Les agriculteurs français ont manifesté à Paris avec 350 tracteurs contre l'accord Mercosur, les revenus et les normes. Le Premier ministre Sébastien Lecornu a répondu par un plan d'urgence agricole. Pendant ce temps, les paysans sud-américains accueillent favorablement le traité.
Moins d’une semaine après une première manifestation, les agriculteurs ont récidivé ce mardi 13 janvier 2026 à Paris. Une file de 350 tracteurs, venus d’Île-de-France et des régions voisines, a cheminé de la porte Dauphine aux Champs-Élysées jusqu’à l’Assemblée nationale dans la nuit noire. Cette mobilisation porte sur l'opposition à l’accord de libre-échange UE-Mercosur, les bas revenus et les normes européennes.
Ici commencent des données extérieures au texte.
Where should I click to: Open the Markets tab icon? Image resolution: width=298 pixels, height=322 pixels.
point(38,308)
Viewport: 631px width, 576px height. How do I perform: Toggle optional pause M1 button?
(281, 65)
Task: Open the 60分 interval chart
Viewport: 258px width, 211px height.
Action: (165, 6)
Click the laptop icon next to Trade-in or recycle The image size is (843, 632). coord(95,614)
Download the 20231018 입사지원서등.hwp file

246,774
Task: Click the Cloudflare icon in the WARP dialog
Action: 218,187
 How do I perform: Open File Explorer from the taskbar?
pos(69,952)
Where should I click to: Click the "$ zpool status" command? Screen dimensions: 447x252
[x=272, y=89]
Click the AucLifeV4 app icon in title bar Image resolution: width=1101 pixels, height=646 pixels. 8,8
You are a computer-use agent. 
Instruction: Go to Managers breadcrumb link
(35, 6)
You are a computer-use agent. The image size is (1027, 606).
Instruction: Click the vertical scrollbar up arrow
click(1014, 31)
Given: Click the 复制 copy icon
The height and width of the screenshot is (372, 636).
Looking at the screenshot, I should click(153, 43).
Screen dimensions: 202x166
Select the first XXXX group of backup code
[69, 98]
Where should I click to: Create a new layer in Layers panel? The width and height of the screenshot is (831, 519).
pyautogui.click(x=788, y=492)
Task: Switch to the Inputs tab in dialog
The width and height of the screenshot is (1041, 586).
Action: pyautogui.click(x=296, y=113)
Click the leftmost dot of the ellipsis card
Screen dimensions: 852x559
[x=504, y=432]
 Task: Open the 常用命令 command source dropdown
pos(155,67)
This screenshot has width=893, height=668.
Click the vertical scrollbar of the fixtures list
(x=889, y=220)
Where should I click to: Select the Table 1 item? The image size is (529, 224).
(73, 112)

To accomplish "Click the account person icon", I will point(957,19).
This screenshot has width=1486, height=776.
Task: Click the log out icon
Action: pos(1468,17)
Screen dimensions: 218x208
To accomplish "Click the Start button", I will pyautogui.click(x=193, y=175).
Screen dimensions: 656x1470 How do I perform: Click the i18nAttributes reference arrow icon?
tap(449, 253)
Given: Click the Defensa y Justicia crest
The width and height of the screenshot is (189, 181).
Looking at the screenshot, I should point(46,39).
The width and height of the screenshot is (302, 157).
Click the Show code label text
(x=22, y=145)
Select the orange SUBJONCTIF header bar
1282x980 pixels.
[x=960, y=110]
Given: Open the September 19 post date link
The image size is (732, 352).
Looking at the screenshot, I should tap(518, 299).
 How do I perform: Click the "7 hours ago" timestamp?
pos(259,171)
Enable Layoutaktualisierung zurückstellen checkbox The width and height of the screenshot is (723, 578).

La manifestation a rapidement porté ses fruits. Après une rencontre à Matignon avec les responsables de la FNSEA en début d’après-midi, le Premier ministre Sébastien Lecornu a annoncé des mesures. « J’ai demandé à la ministre de l’Agriculture, Annie Genevard, de préparer pour le Salon de l’agriculture une loi d’urgence agricole autour de plusieurs priorités : eau, prédation, moyens de production », a-t-il indiqué sur X, précisant qu’un texte sera voté avant l’été. Un moratoire sur certaines normes a également été évoqué.
Cet accord, négocié depuis plus de 25 ans, fait l’objet d’une opposition résolue des agriculteurs européens. Sa signature est attendue samedi 18 janvier 2026. À l’inverse, dans les pays du Mercosur – Argentine, Brésil et alliés –, les paysans l’accueillent avec enthousiasme. Malgré les tensions idéologiques entre le libéral Javier Milei en Argentine et le socialiste Lula au Brésil, le traité représente un point de convergence économique pour ces nations sud-américaines.
Cette divergence transatlantique souligne les enjeux du commerce international pour l’agriculture, avec des perspectives d’ouverture de marchés pour les uns et des craintes de concurrence déloyale pour les autres.